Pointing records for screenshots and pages

:::::

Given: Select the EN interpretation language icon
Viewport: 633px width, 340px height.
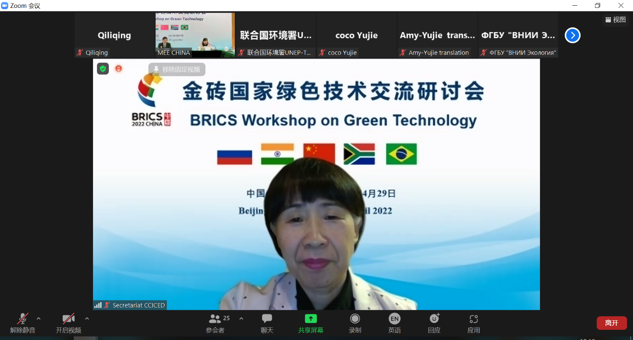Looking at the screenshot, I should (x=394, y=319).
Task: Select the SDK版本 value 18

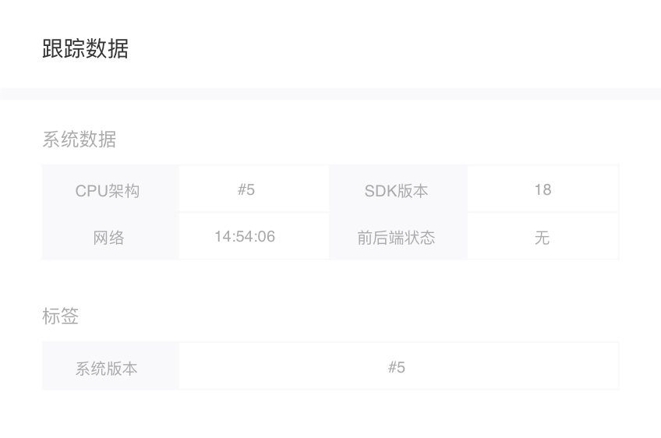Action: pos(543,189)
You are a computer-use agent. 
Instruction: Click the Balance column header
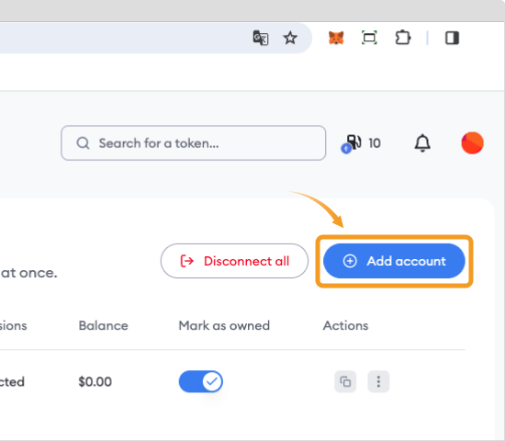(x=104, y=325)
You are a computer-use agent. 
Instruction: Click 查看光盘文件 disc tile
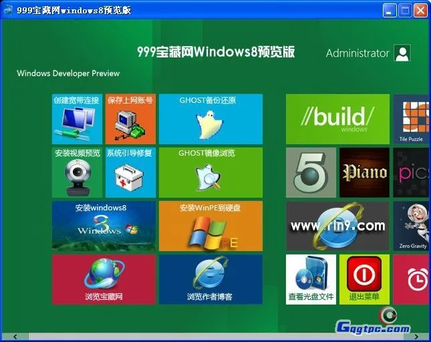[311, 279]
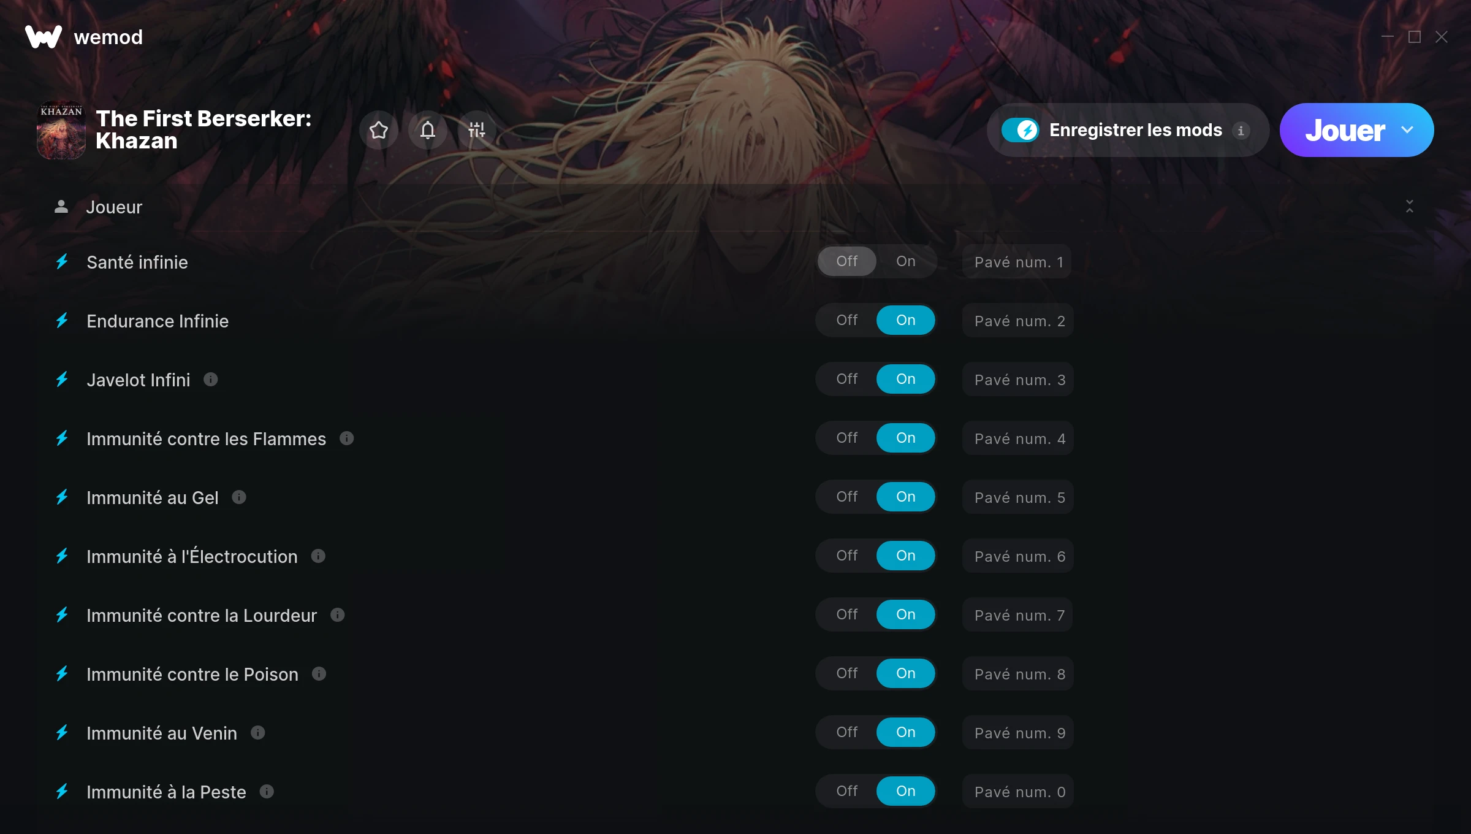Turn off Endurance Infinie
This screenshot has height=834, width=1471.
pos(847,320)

:::::

TASK TO COMPLETE:
Return each line of the records that contains the word "Select".

SOLVED PROBLEM:
Given: Select the EN interpretation language icon
Task: Select the SDK版本 value 18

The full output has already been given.